Please rewrite the material starting with the line with "You are a GUI" and going on through the end of the material, changing "dropdown" to "menu" and keeping everything else the same. Leave the pictures out.

§ **Input material**

===============

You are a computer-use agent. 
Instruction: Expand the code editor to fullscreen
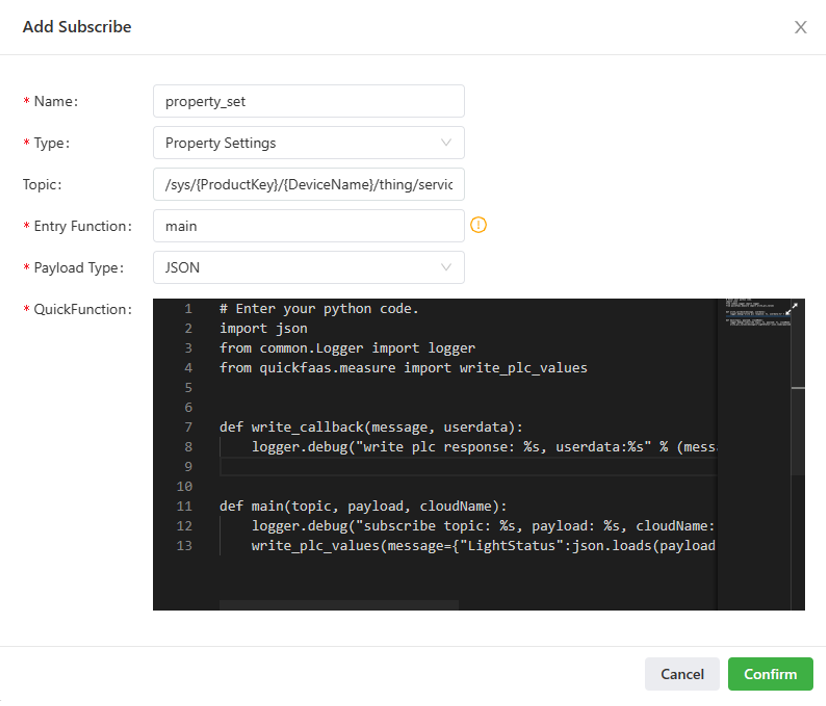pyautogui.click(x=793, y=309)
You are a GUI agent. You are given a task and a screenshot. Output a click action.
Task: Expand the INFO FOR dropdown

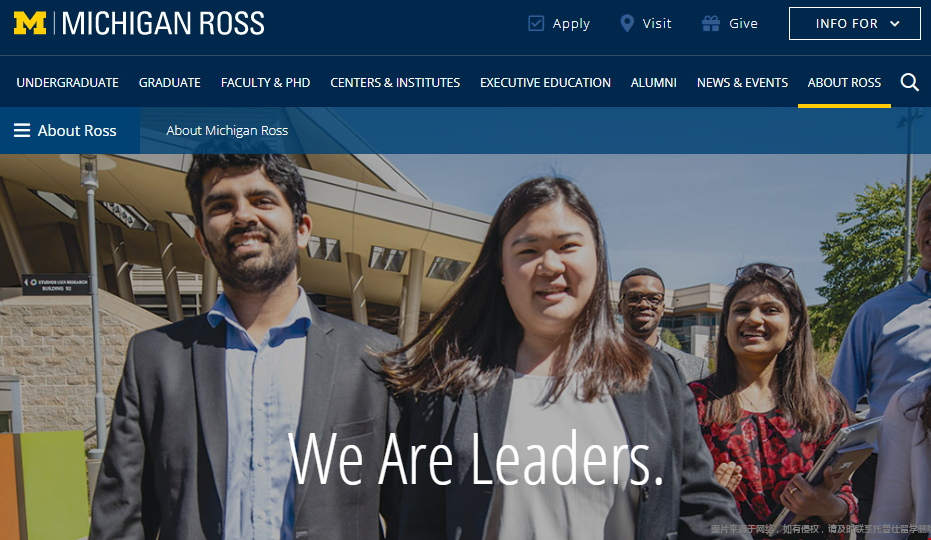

===============

§ **Complete output**
You are a GUI agent. You are given a task and a screenshot. Output a click action.
Task: Expand the INFO FOR menu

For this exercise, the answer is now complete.